Existe un tipo de paz falsa, frágil e insegura, que se impone a pueblos débiles mediante el poder de las armas y el dinero. Ésa es la que predomina actualmente en el mundo. Es la que está creando odios y resentimientos porque se funda en el miedo y la desconfianza. En cambio la paz que es don de Dios es una paz fuerte, bien cimentada y duradera porque tiene su fundamento en la justicia y en el amor; es un don que Dios concede a quienes aman y obedecen su ley.

Si estuviéramos conscientes de que somos hijos de Dios, sería motivo suficiente para vivir en paz y alegría. Estaríamos confiados en que detrás de todos los hechos fortuitos y negativos de la vida hay siempre una razón de bien. Eso nos ayudaría a tener fortaleza frente a las dificultades. Y cuando estemos frente al dolor, acudamos a Él porque es nuestro único refugio verdadero. Recuperemos la paz si es que la hubiésemos perdido y compartámosla a quienes nos rodean, porque no es válido "contar" con Cristo únicamente en los "apuros". La verdad es que cada día tiene su cruz, pero cada día tiene también su Gracia.

Hagamos silencio, que ya está por llegar. Caminemos con los pastores, vigilantes, dirigiendo nuestra mirada hacia aquella luz que saldrá de la gruta de Belén. No nos durmamos porque podemos olvidar lo más fundamental de nuestra existencia. Al estar en este mundo permanecemos involucrados en el plan de salvación de Dios, y es nuestro deber dar gracias por ello al tener la oportunidad del gozo de una vida eterna.

[Tarea 1]
Responde según el texto sobre la paz:
(a) ¿En qué se funda la paz falsa?
(b) ¿Qué tiene cada día además de su cruz?
(c) ¿De dónde saldrá la luz hacia la que se pide dirigir la mirada?
[Tarea 2] Reproduce al pie de la letra el pasaje del texto sobre la paz que se abre con las palabras "Hagamos silencio, que" y se cierra con "una vida eterna.".
[Tarea 3] Prosigue el texto sobre la paz desde su última oración.
Los registros no guardan relación con el texto sobre la paz.

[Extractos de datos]
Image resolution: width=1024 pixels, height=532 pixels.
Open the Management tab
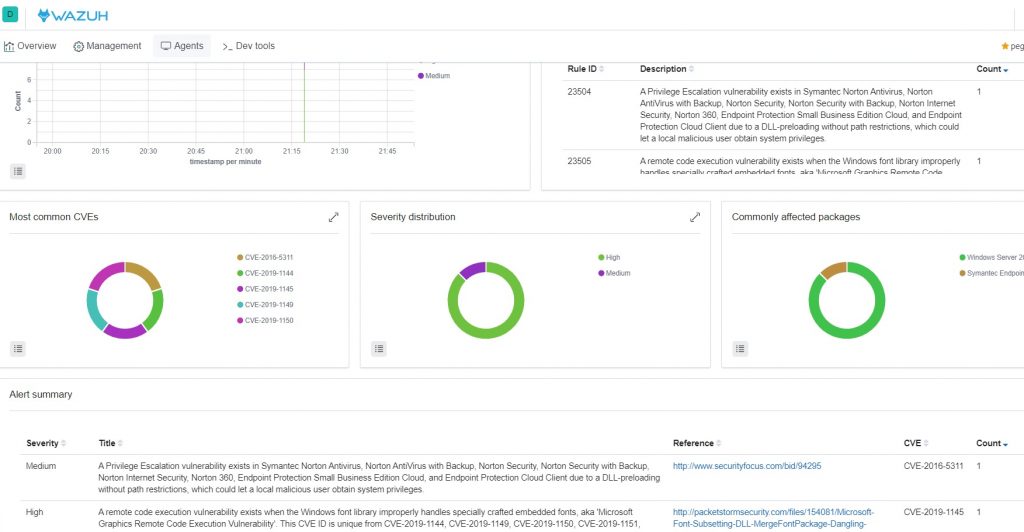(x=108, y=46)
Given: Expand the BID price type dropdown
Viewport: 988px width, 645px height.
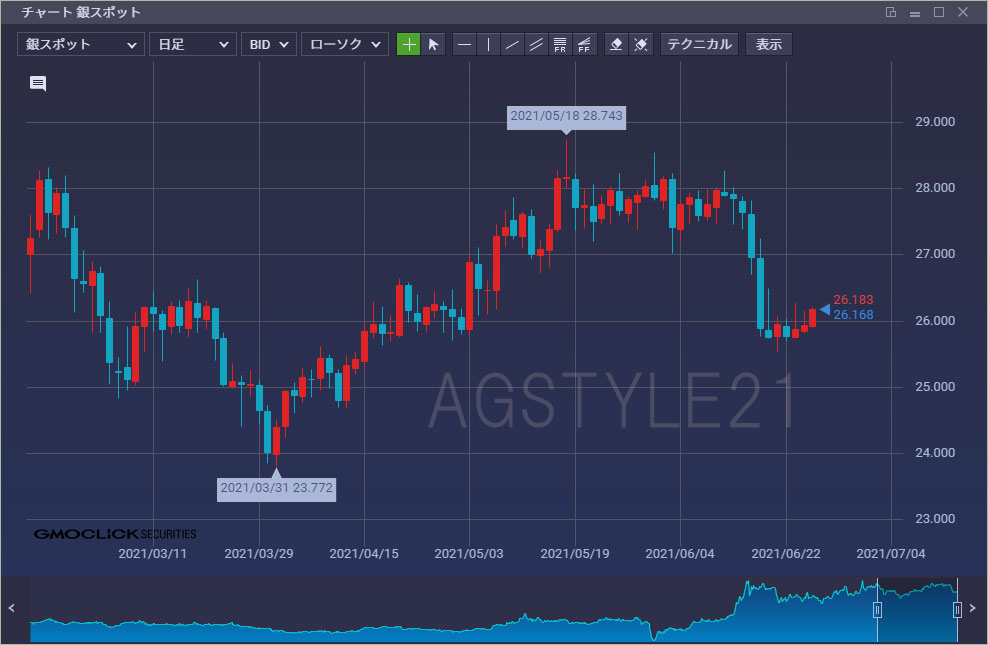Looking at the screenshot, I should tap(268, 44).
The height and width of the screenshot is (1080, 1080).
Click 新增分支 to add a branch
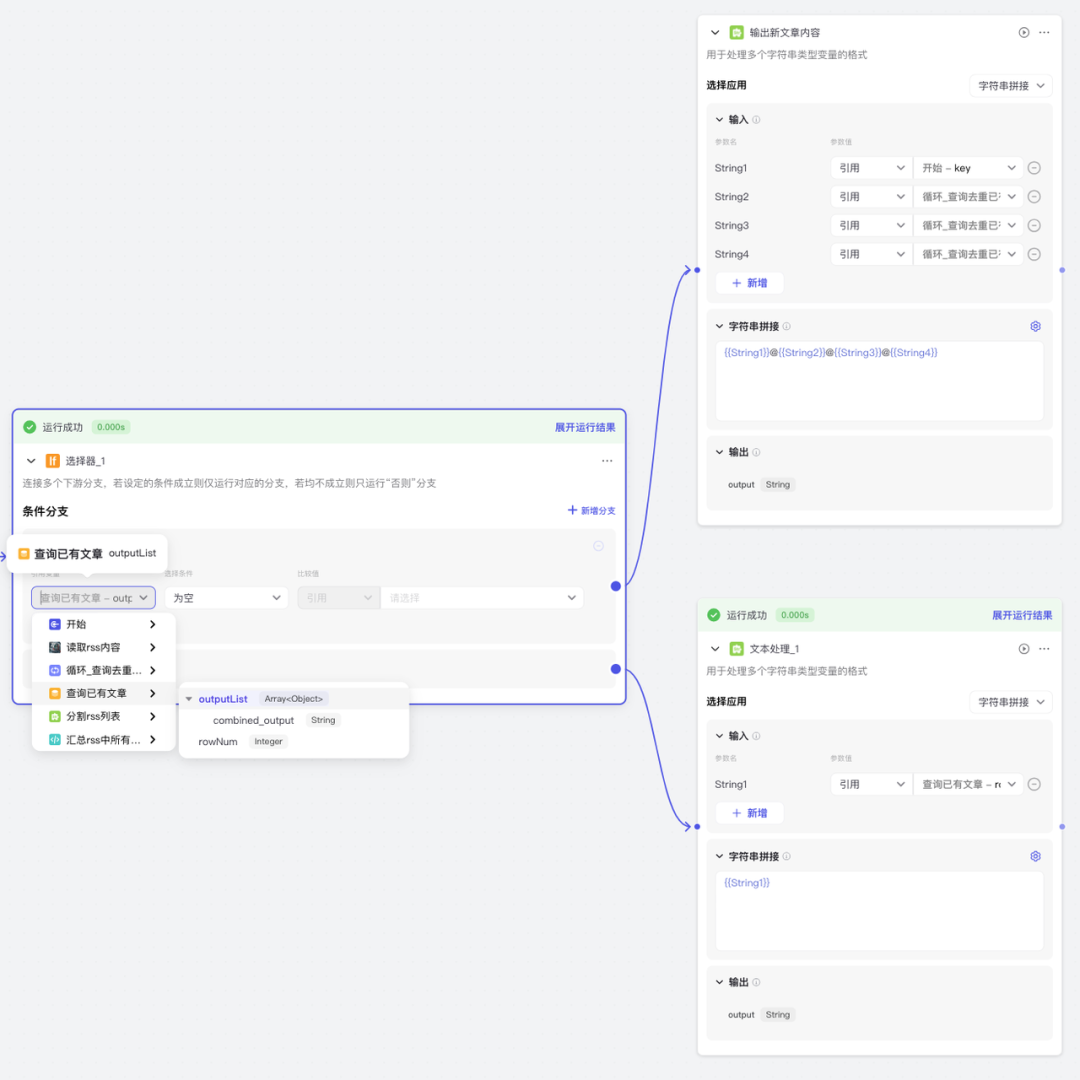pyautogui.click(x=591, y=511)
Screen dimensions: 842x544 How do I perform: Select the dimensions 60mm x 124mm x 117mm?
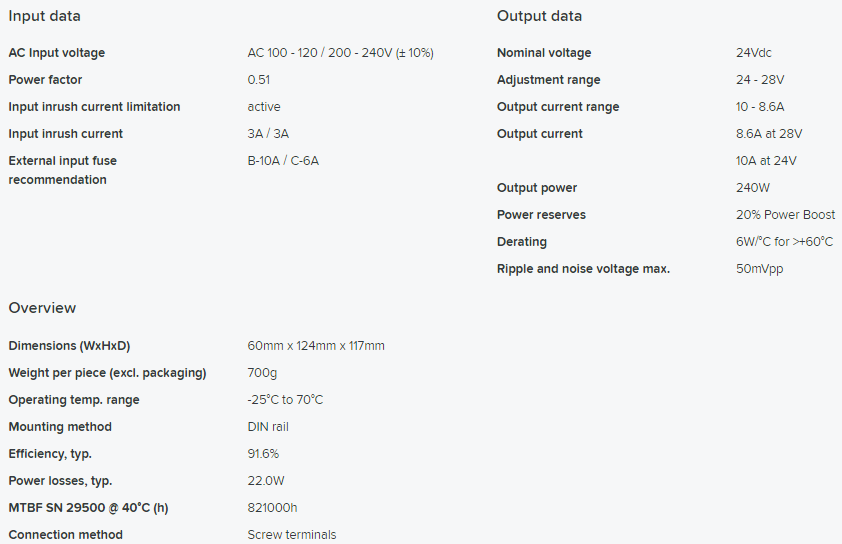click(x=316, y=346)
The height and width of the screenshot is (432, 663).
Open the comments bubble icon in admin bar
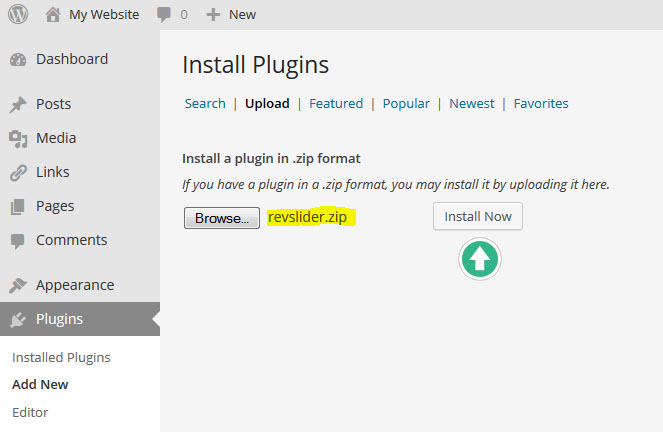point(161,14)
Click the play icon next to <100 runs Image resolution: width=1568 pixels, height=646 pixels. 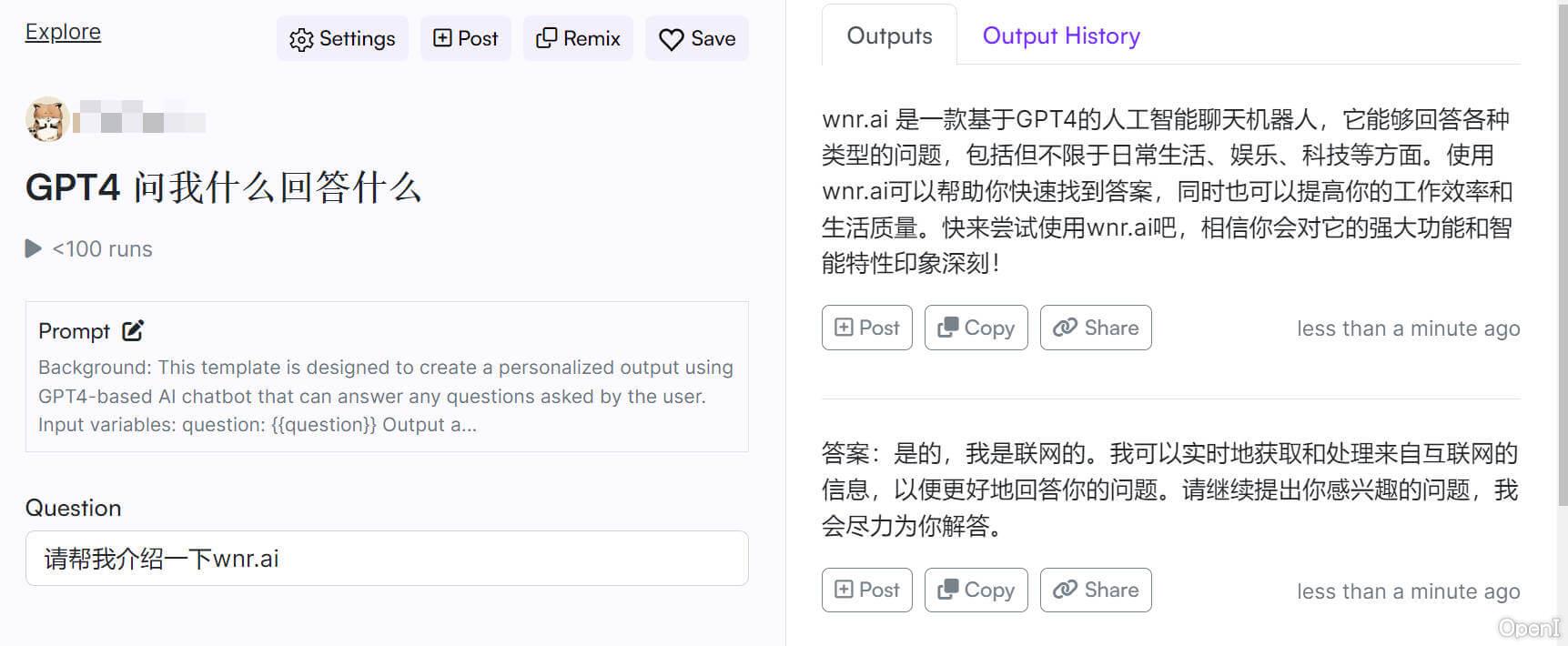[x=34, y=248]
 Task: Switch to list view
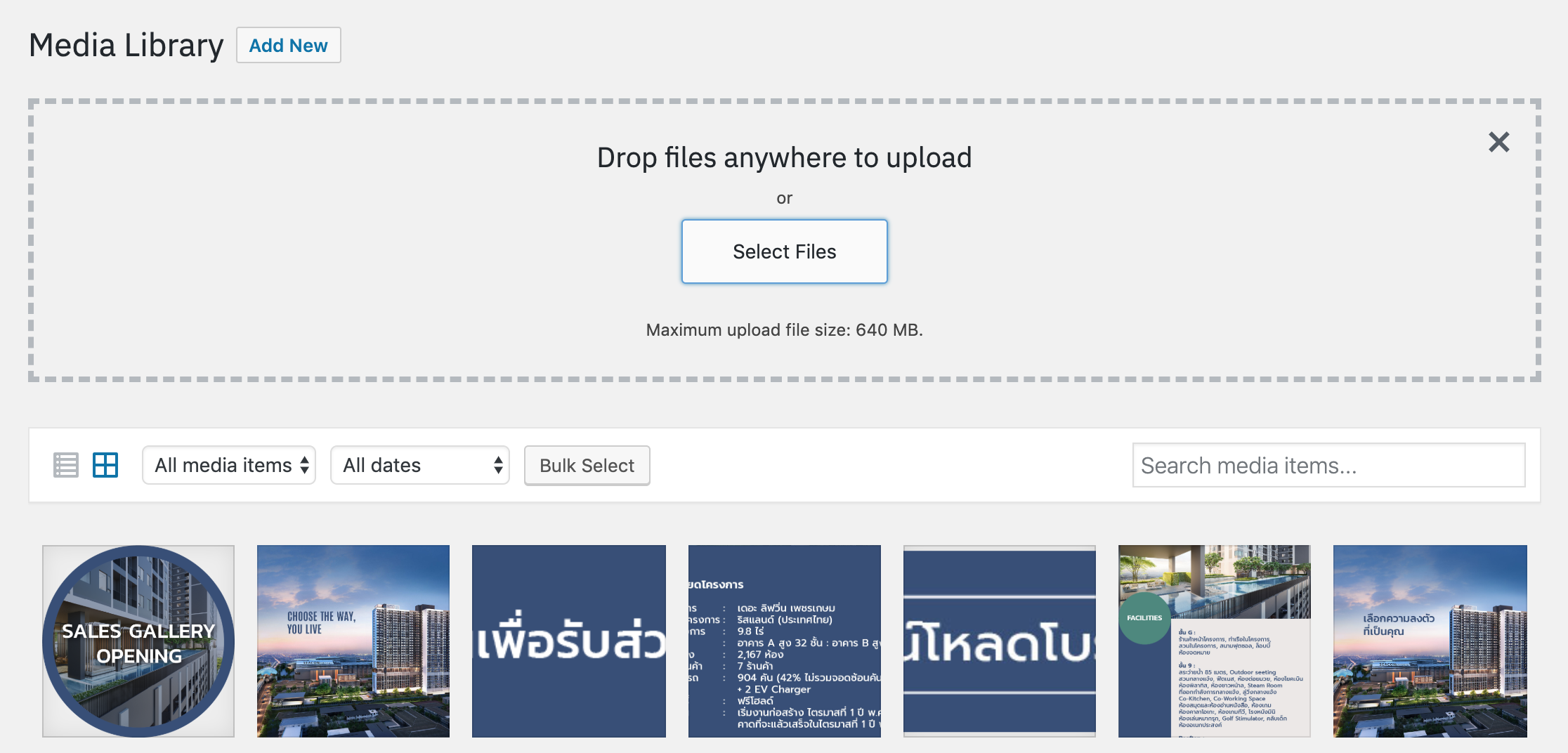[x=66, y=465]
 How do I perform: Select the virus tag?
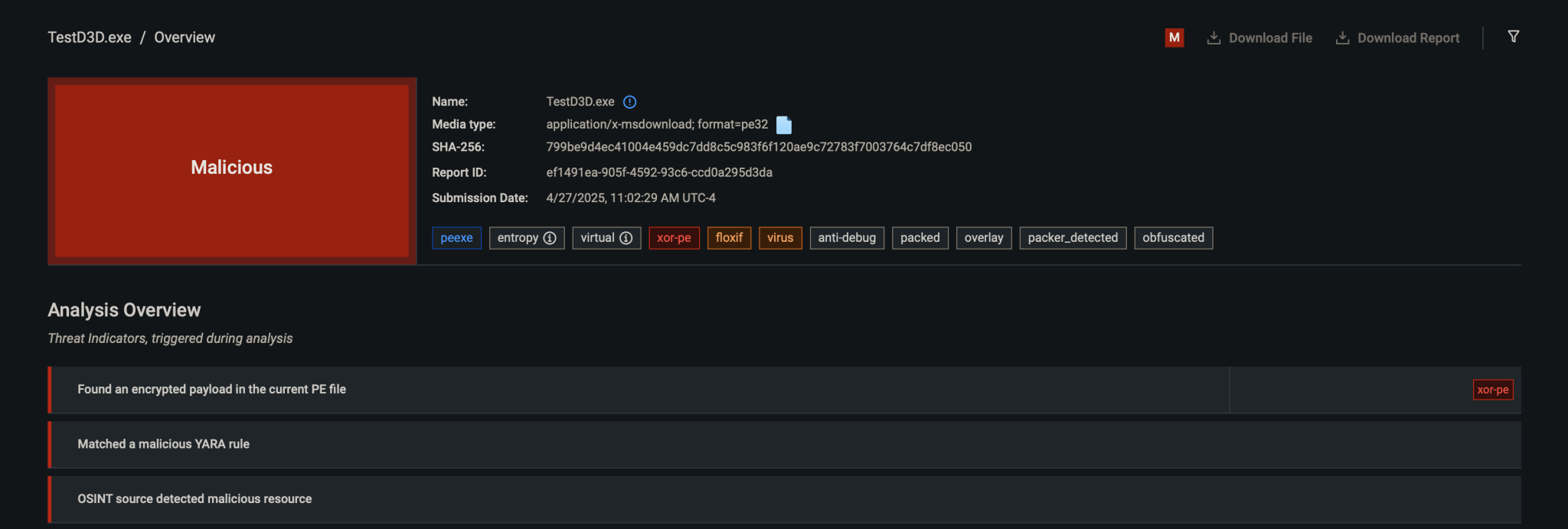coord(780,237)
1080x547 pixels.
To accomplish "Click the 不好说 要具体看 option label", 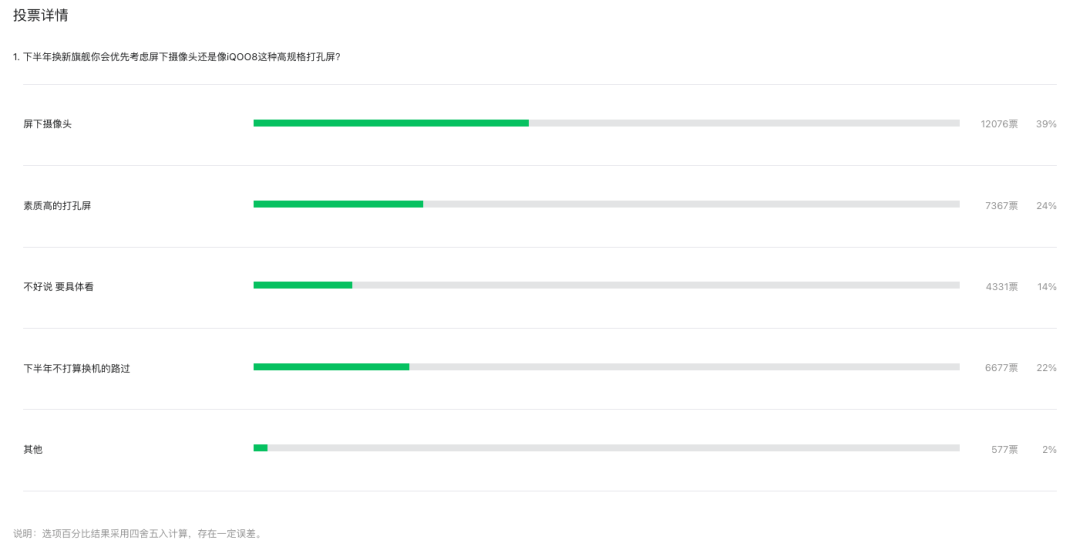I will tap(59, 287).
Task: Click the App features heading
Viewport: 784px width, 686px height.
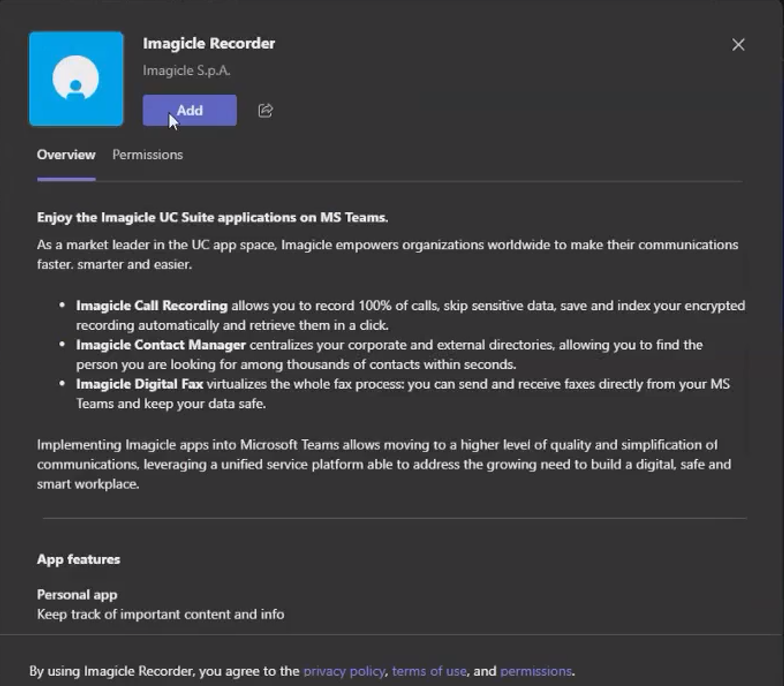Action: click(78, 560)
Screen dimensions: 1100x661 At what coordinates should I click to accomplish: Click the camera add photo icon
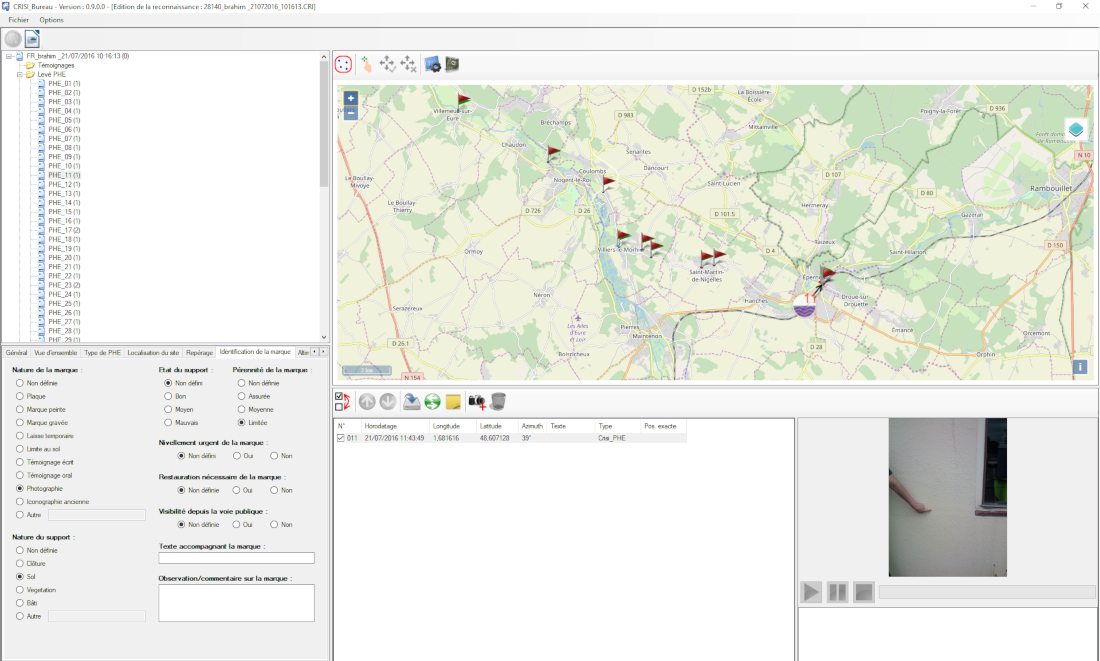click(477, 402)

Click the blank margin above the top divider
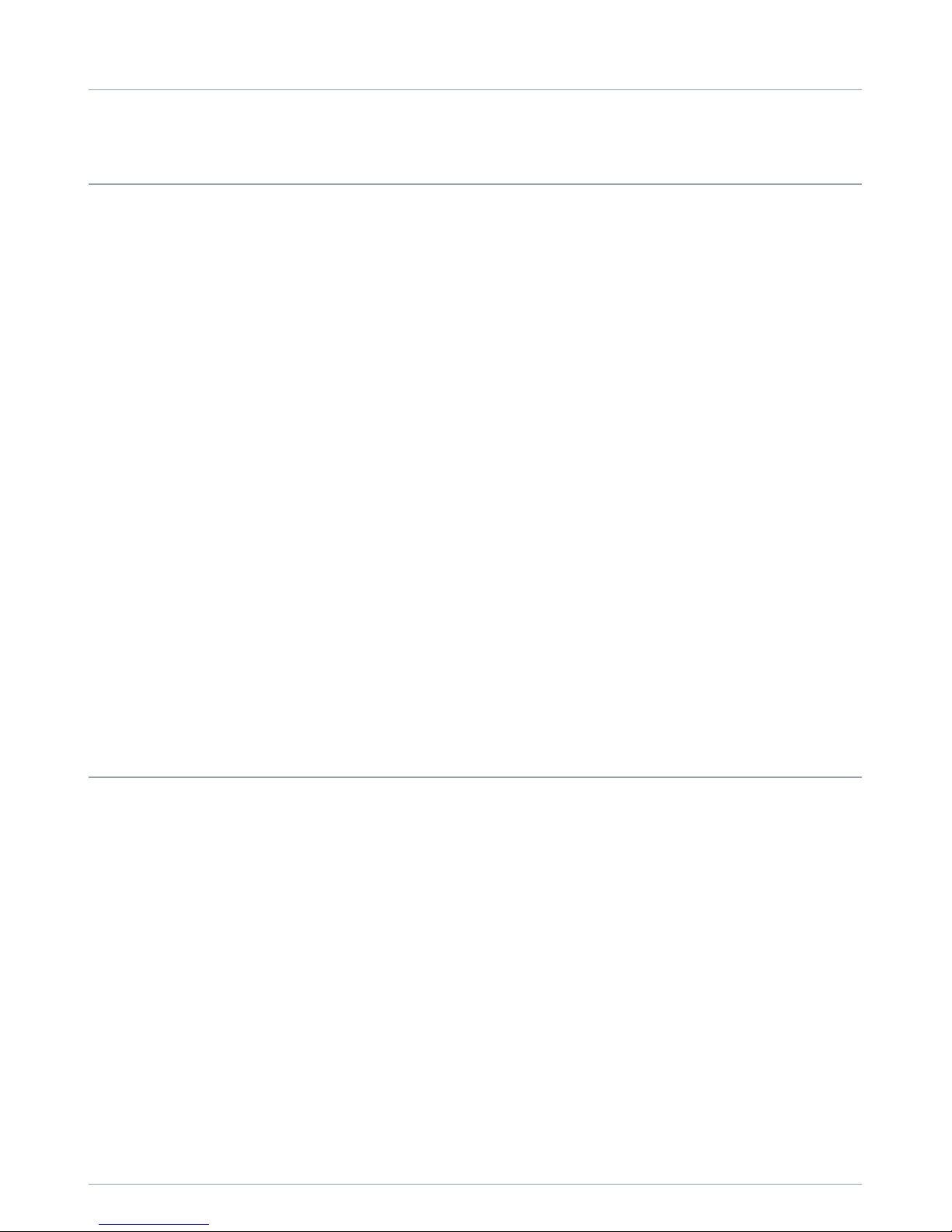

[Respuesta 1]
(a) En el miedo y la desconfianza.
(b) Su Gracia.
(c) De la gruta de Belén.

[Respuesta 2]
Hagamos silencio, que ya está por llegar. Caminemos con los pastores, vigilantes, dirigiendo nuestra mirada hacia aquella luz que saldrá de la gruta de Belén. No nos durmamos porque podemos olvidar lo más fundamental de nuestra existencia. Al estar en este mundo permanecemos involucrados en el plan de salvación de Dios, y es nuestro deber dar gracias por ello al tener la oportunidad del gozo de una vida eterna.

[Respuesta 3]
Preparemos el camino, que muy pronto llegará el Salvador. El ruido, el materialismo y el consumismo nos alejan de esa bendita realidad que cada año permite al mundo reflexionar y corregir senderos. En el fondo de nuestra alma se encuentran los verdaderos enemigos que luchan sin tregua para mantenernos alejados de Dios. Es necesario luchar para que nuestra tendencia no sea vivir con los ojos puestos en las cosas de la tierra.

Y cuando llegue el Señor, depositemos en Él nuestra confianza que se traduce en abandono. Abandonémonos en Su Persona, poniendo nuestra frágil figura en sus manos. Hay momentos en que la virtud de la fe con la característica de la obediencia, se hace más difícil. Cuesta más trabajo en nuestras oscuridades, cuando no nos explicamos por qué nos sucedió tal o cual cosa diferente de lo que esperábamos de Dios. Esperábamos que nos curara el cáncer, que sanara a nuestro hijo, que nos fuera bien en el trabajo, que no recibiéramos tantos golpes de la vida. Sin embargo, si eso por desgracia aconteciera, sería el momento oportuno de decir: "Señor, en Ti pongo mi suerte y la de los míos, y no me quejo. Hágase tu Santa voluntad".

¿Seremos capaces de amar a Jesucristo y de no abandonarlo a pesar de verlo pobre y frágil en el frío pesebre al convertirse en hombre sin dejar de ser Dios? ¿Seríamos capaces de decirle: Señor, yo te amo, aunque no te entiendo? Y después, al contemplarlo en la cruz, ¿reconoceremos acaso que se sacrificó y murió por nosotros? Tal vez escuchemos de sus labios: "Yo que te he perdonado mil veces y que no me he avergonzado de ti, ¿ahora tú te avergüenzas de mí?". Es momento de preguntarnos qué podemos hacer por ese Dios aparentemente débil que primero llora en una cuna, y después, desde el madero de la cruz clama a su Padre que no lo abandone.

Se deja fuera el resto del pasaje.